Published: 00:49, August 10, 2022 | Updated: 14:46, August 10, 2022
UK’s new laws mirror National Security Law for Hong Kong
By Mark Pinkstone

The United Kingdom has recently introduced a slew of national security laws/bills that are virtually a copy of Hong Kong’s National Security Law, which has been severely criticized by British officialdom ever since it was promulgated in June 2020. The introductory remarks by Home Secretary Priti Patel for the second reading of the UK’s new Public Order Bill could very easily have applied to the Hong Kong insurrection riots of 2019.

As she opened the second reading debate on the bill in the House of Commons on May 23, Patel told MPs: “From day one, this government has put the safety and interests of the law-abiding majority first… but recently we have seen a rise in criminal, disruptive, and self-defeating tactics  from a supremely selfish minority.” Sounds familiar.

After bloody riots in Hong Kong in 2019, China’s central authorities promulgated the National Security Law for implementation in Hong Kong for exactly the same reasons as those of Patel.

The National Security Law criminalizes secession — breaking away from the country; subversion — undermining the power or authority of the central government; terrorism — using violence or intimidation against people; and collusion with foreign or external forces.

Last year the British Parliament passed the National Security and Investment Act 2021, which is a significant expansion of the types of transactions covered by national security reviews to include a much broader range of deals including minority investments, acquisitions of voting rights and acquisitions of assets including land and intellectual property.

And currently before Parliament are two bills virtually replicating Hong Kong’s National Security Law — the National Security Bill and the Online Safety Bill aimed at enhancing internet safety.

Ironically, the UK’s National Security Bill and Hong Kong’s National Security Law have the same objectives to fight terrorism and unlawful protests and to inhibit the activities of foreign forces, including the funding of illegal activities. 

“We refer to the hostile activity of foreign countries as ‘state threats’. Defeating the hostile activity that threatens our people, property, economy, democracy, and freedom, requires us to be even more sophisticated than those who would hurt us,” said Patel in Parliament.

But prime minister hopeful and Foreign Secretary Liz Truss claimed that since Hong Kong’s National Security Law was enacted, Hong Kong’s authorities have cracked down on free speech, the free press and free association.

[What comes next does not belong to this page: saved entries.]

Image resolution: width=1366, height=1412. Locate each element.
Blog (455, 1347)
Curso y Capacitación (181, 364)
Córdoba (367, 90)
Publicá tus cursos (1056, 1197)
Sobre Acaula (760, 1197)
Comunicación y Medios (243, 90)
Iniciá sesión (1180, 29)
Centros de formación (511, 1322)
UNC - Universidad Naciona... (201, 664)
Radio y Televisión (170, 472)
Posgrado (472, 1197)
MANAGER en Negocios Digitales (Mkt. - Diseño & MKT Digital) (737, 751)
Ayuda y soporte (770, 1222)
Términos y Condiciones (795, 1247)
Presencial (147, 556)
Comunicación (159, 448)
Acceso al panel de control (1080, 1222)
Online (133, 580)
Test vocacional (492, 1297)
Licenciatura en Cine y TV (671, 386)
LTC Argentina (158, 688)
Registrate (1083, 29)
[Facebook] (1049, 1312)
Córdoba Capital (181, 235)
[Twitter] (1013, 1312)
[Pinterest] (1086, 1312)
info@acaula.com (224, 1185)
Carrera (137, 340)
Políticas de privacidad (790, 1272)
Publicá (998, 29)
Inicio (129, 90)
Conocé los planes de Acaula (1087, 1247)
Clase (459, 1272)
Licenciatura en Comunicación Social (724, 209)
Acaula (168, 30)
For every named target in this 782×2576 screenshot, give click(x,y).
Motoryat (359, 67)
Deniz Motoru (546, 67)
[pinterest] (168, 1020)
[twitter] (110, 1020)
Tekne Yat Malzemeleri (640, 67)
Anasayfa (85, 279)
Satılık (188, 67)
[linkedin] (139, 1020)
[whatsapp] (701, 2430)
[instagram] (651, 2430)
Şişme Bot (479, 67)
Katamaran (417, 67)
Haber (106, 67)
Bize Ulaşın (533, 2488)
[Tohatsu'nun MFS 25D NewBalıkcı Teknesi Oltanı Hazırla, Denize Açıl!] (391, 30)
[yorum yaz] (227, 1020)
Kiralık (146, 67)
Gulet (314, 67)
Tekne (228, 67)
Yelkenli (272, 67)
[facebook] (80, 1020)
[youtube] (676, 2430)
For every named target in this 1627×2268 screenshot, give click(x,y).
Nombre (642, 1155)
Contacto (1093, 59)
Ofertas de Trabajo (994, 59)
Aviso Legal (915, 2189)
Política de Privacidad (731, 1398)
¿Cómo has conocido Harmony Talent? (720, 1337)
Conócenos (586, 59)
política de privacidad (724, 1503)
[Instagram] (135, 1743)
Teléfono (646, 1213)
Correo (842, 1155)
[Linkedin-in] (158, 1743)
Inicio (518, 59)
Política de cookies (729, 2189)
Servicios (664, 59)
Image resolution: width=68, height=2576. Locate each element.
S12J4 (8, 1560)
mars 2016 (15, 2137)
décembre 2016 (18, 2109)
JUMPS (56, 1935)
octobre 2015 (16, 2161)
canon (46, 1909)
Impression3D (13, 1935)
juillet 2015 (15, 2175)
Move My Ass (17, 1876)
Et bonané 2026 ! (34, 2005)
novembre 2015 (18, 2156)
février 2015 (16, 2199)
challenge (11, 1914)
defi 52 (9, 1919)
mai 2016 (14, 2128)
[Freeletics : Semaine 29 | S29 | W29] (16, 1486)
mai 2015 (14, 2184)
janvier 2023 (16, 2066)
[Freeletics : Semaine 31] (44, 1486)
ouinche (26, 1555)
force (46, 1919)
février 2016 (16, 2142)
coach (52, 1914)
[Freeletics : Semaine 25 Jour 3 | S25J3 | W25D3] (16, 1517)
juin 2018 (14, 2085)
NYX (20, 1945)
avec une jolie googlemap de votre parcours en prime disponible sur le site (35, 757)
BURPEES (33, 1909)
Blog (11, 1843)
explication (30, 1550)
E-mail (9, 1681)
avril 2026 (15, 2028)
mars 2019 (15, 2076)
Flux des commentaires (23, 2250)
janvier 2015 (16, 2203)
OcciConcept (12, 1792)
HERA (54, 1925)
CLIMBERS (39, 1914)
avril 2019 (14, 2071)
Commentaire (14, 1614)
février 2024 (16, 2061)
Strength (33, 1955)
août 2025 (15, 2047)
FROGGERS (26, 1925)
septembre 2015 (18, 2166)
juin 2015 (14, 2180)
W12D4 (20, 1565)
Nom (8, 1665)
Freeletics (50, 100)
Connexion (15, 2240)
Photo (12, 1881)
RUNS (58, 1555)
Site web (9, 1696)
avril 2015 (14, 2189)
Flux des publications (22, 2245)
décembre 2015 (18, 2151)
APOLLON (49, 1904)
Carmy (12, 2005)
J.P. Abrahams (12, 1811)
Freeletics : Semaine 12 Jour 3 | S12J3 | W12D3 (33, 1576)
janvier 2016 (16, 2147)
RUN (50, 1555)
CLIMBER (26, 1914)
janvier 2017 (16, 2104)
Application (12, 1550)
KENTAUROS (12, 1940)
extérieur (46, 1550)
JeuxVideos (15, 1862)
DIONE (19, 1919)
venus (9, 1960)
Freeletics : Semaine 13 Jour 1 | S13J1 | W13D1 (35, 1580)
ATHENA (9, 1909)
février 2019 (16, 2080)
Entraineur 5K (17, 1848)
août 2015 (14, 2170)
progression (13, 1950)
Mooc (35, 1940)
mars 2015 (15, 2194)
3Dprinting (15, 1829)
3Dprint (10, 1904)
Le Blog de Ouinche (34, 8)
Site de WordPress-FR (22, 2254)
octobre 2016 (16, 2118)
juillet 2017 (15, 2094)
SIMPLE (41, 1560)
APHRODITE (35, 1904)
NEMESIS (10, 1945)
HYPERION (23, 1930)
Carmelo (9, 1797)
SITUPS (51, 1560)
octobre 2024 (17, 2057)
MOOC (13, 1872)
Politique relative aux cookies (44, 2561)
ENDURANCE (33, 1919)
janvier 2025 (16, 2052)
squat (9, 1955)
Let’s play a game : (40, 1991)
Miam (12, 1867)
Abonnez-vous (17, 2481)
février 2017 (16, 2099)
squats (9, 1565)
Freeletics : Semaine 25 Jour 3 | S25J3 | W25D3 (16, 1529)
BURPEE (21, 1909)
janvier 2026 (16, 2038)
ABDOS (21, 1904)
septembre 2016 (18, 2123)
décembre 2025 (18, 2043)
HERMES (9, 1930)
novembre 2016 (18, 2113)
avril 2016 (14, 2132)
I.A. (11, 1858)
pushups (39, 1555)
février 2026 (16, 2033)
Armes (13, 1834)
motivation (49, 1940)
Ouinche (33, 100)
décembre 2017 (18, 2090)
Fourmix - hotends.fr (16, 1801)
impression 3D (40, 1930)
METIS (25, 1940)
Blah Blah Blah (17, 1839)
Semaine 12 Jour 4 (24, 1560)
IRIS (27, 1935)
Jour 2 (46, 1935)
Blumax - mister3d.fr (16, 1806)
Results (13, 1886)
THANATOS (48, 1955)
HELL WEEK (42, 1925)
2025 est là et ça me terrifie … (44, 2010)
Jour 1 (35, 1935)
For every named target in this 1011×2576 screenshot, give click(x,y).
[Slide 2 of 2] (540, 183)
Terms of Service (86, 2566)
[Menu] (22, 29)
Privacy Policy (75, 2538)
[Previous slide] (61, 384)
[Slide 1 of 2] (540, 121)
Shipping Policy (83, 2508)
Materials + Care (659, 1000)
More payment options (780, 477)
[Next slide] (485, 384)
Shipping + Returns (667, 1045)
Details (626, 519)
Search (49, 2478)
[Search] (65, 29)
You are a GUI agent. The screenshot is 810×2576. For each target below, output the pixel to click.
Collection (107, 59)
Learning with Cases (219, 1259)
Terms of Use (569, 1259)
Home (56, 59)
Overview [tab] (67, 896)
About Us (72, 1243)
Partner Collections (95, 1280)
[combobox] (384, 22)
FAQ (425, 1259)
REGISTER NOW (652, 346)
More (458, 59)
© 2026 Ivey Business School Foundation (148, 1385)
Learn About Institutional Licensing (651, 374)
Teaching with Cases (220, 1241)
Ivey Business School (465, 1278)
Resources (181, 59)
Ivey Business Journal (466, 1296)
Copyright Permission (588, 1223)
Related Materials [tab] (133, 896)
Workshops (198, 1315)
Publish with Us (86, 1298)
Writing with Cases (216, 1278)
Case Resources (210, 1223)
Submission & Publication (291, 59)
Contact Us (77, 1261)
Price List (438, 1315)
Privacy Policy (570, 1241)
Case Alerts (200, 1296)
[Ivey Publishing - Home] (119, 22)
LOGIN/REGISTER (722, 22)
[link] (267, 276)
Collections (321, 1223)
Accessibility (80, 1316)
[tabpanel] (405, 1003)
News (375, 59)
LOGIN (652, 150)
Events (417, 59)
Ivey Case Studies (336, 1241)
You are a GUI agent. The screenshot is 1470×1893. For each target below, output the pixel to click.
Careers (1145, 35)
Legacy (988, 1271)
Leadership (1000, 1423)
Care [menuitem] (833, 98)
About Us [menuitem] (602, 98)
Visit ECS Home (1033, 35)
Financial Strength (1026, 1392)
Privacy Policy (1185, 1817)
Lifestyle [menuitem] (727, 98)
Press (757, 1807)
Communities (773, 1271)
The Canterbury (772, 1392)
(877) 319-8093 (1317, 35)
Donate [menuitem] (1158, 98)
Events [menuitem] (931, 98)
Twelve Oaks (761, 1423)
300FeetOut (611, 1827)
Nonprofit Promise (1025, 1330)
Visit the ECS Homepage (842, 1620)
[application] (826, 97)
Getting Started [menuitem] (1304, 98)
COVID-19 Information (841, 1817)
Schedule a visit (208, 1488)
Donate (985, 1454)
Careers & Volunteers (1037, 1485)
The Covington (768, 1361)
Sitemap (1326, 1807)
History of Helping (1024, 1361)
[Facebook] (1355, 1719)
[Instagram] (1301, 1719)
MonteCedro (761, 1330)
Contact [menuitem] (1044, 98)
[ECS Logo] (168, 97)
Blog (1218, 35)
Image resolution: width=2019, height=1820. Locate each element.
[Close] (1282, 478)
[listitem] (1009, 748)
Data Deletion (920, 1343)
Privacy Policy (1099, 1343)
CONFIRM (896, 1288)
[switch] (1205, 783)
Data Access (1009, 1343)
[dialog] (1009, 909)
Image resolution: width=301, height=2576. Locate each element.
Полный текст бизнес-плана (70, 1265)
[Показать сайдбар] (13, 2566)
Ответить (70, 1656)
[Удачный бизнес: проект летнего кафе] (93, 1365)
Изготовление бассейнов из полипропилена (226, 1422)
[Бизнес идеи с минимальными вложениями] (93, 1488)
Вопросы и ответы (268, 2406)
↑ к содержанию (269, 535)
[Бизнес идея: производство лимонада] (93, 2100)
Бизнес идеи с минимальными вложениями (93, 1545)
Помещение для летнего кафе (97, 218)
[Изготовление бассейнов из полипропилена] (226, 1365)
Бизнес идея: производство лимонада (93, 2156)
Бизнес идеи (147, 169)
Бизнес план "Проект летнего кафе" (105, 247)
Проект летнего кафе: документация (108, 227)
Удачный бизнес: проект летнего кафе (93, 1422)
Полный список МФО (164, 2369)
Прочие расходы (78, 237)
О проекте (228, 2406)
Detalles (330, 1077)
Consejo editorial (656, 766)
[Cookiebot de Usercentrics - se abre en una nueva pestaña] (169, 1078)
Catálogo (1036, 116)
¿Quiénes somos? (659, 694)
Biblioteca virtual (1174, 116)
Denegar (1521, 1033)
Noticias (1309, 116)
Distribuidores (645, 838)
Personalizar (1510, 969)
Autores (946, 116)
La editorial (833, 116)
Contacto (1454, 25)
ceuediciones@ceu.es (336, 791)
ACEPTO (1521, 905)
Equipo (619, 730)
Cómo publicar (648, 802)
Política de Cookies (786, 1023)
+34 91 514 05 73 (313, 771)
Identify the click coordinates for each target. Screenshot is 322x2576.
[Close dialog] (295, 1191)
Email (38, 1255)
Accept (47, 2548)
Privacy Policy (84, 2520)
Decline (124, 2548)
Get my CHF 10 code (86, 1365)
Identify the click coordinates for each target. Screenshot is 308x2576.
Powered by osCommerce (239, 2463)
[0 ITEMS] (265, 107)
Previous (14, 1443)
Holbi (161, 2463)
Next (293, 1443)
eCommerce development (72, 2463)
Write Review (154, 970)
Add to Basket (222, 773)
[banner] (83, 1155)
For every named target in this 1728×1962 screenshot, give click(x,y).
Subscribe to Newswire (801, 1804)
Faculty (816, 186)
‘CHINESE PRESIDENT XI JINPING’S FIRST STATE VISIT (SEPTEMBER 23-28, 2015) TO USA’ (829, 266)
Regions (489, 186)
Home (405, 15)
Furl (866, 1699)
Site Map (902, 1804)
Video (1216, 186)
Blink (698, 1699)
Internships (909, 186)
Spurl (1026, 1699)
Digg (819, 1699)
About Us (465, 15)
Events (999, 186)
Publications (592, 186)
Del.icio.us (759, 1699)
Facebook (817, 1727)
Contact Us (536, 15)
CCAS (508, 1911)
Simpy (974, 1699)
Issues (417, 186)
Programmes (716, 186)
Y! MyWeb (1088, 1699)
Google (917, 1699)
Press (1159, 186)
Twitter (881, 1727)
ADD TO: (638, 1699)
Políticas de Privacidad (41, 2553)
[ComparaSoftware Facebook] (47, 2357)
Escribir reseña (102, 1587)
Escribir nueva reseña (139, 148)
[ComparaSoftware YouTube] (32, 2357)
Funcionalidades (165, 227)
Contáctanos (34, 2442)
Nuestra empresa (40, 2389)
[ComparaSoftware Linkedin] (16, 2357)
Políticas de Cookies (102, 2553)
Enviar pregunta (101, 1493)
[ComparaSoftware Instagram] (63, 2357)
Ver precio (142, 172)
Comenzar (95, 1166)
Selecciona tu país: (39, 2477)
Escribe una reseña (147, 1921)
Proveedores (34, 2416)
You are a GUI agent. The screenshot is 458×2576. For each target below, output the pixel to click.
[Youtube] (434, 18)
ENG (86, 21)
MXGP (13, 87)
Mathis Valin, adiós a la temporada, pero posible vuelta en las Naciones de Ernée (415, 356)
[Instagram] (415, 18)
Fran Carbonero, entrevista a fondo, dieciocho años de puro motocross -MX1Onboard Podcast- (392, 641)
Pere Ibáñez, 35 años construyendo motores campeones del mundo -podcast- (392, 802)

This is definitely a double standard. 

The so-called crackdown on press freedom refers to only two publications being investigated for sedition, out of the city’s 94 publications hitting the streets every day. And associations that have received the ire of the authorities are suspected of being funded by foreign states. 

The UK government, acting on misinformation from the Five Eyes intelligence network led by the US, has all along supported the Hong Kong rioters by offering them a safe haven to hide from the long arm of the law. 

Patel told Parliament that she had given support to British National (Overseas) status holders and their family members “threatened by draconian security laws” in Hong Kong, creating a new pathway to citizenship for more than five million people with 97,000 visas having been granted already. Draconian security laws indeed. By association, are the proposed UK national security laws “draconian”? 

UK civil rights groups have warned that journalists and activists who share leaks of official information to oppose government policies could face imprisonment under the National Security Bill if they belong to organizations that have been given grants by other countries.

According to Open Democracy, a London-based online platform, the proposed national security laws could criminalize public interest journalism while granting ministers immunity from involvement in war crimes. The bill would make it an offense for journalists to report  “restricted” official information in the public interest if they or their organization has received funding from a foreign state.

Amnesty International UK’s head of policy and government affairs Allan Hogarth described it as “outrageous” for Ms Patel to “smear peaceful protesters as a ‘mob’”. (Patel had previously told Members of Parliament: “We do not make policy through mob rule.”)

Hogarth added: “At a time when protesters in places like Moscow or Hong Kong are hailed for their bravery — including by members of our government — it’s incredibly depressing that Priti Patel is pushing these repressive laws.”

The Public Order Bill is designed to bring in three major changes to the way protests are policed in England and Wales by expanding protest-related offences.

The bill would introduce four new criminal offenses related to disruptive protest including “locking-on” (a technique used by protesters involving chains or glue to make it difficult to remove them from their place of protest); being equipped to “lock-on”; obstructing major transport works, and interfering with key national infrastructure. It also provides the police with extended powers to stop and search people for items related to specified protest-related offenses, and introduces a new preventative court order aimed at people who repeatedly engage in disruptive protest activity.

The author is a former chief information officer of the Hong Kong government, a PR and media consultant, and a veteran journalist.

The views do not necessarily reflect those of China Daily.